Data for this task:
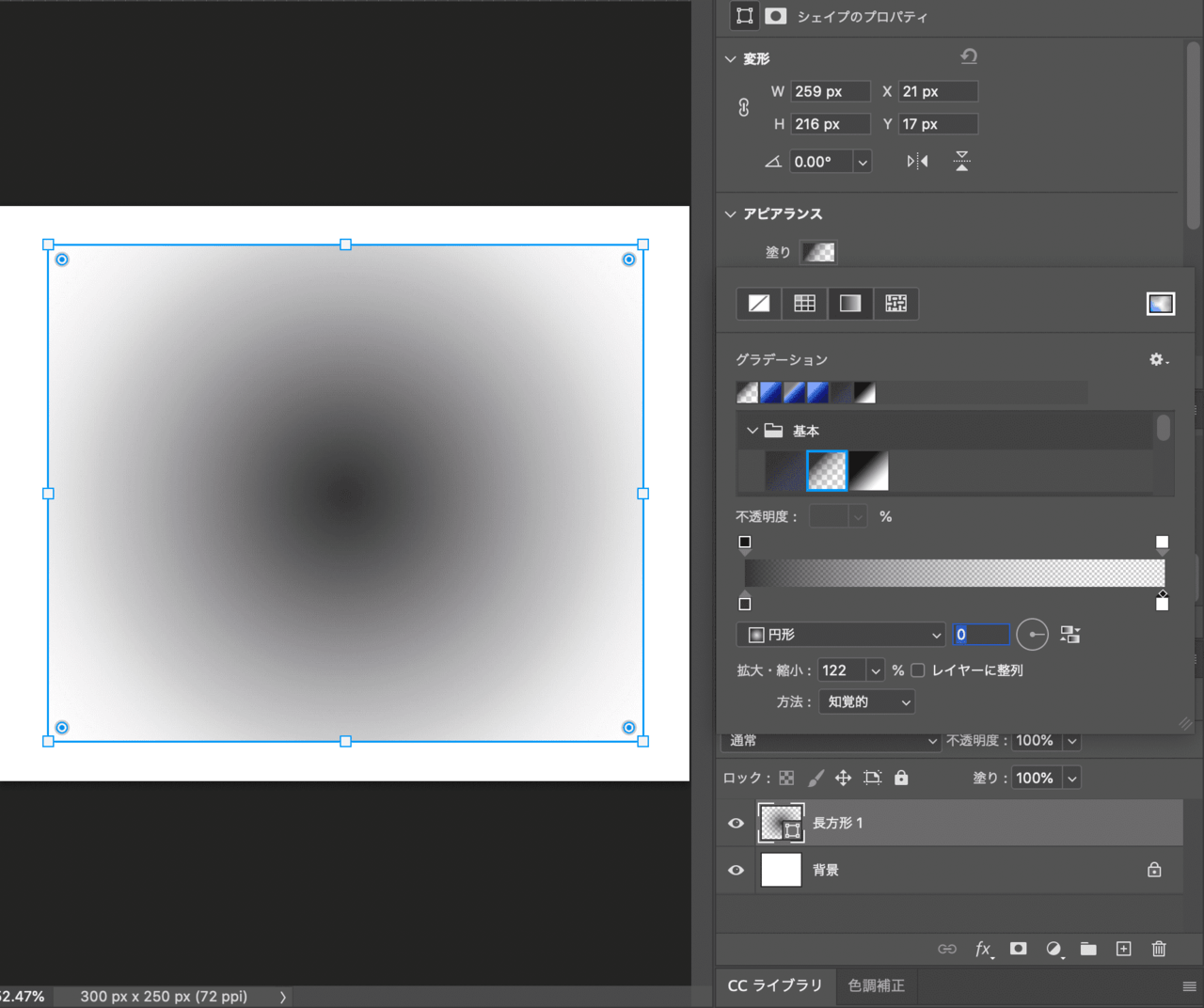Open the 円形 gradient style dropdown
The height and width of the screenshot is (1008, 1204).
(x=840, y=635)
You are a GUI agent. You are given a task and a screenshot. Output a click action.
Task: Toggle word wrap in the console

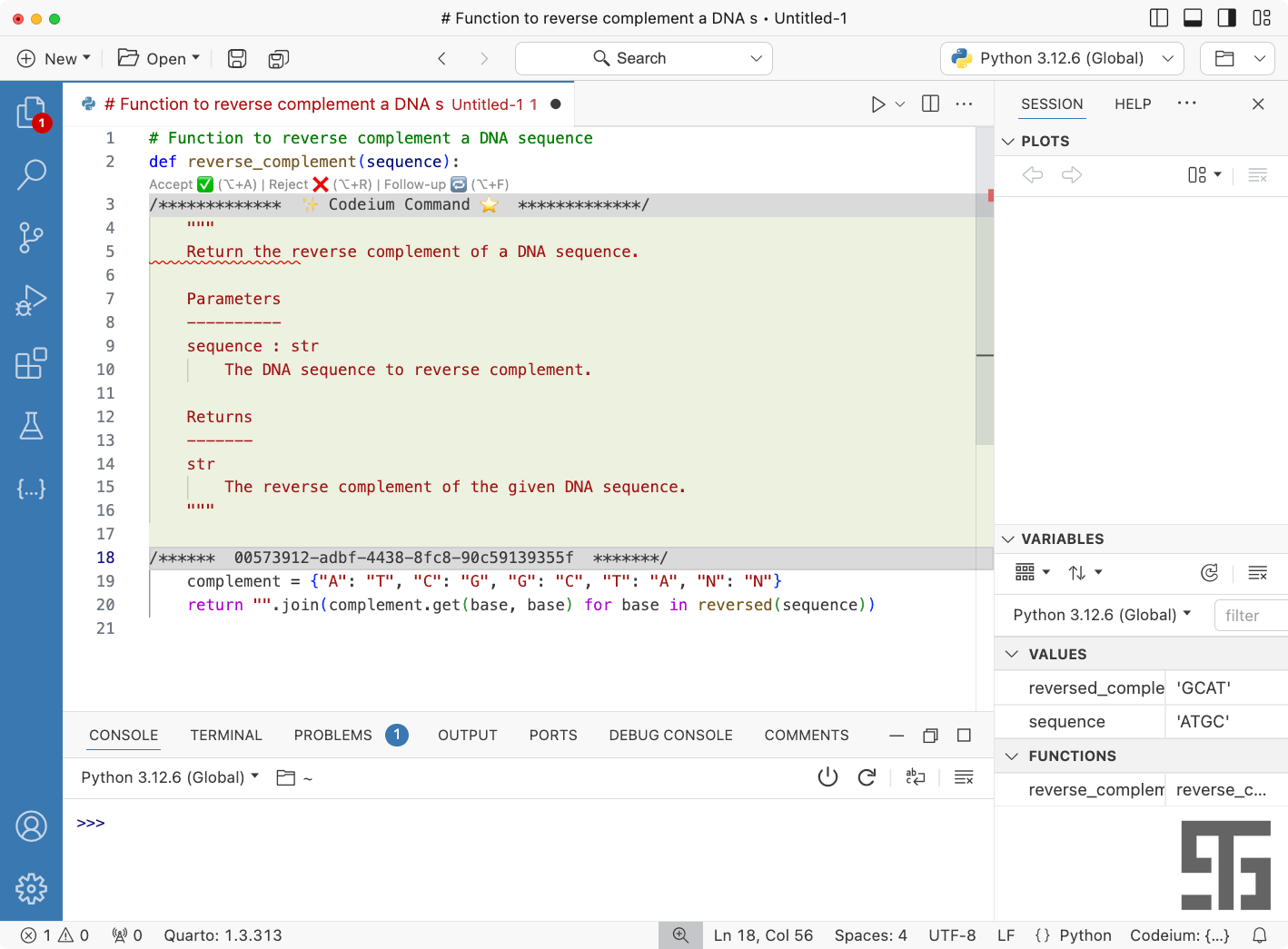916,777
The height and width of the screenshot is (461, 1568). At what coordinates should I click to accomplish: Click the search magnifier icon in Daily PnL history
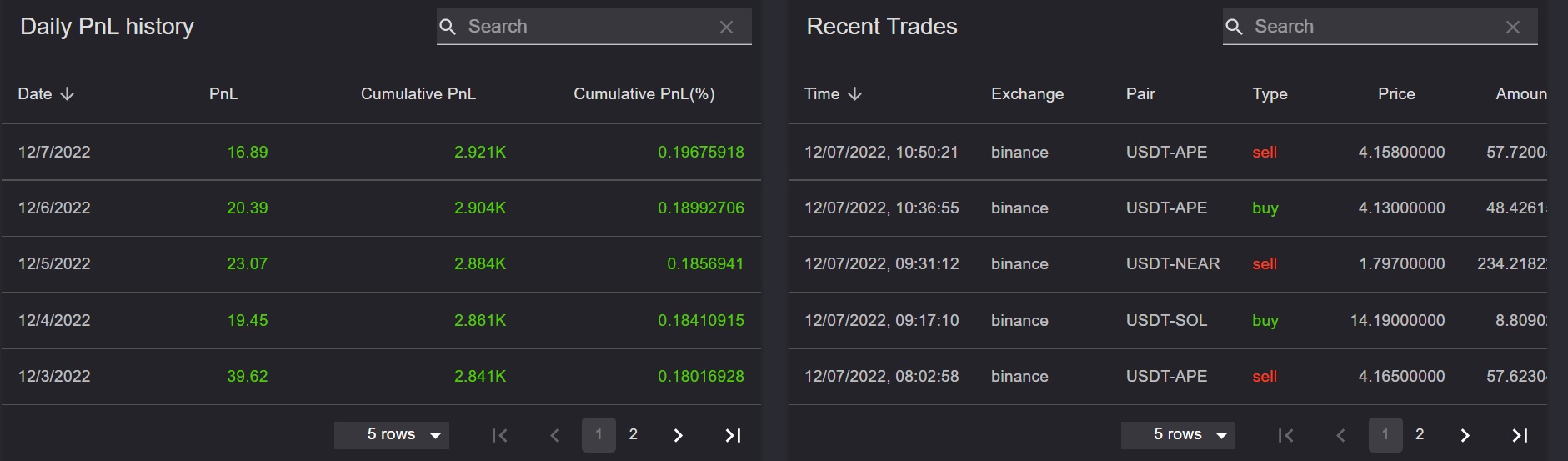(x=448, y=27)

What is needed: Report each line in the items above that contains the string "screenshot", copying every such line in full. Case counts.

Result of the task:
The height and width of the screenshot is (1008, 1204).
You are a GUI agent. You are given a task and a screenshot. Output a click action.
The height and width of the screenshot is (461, 1568). At what coordinates should I click to accomplish: Click the search magnifier icon in Daily PnL history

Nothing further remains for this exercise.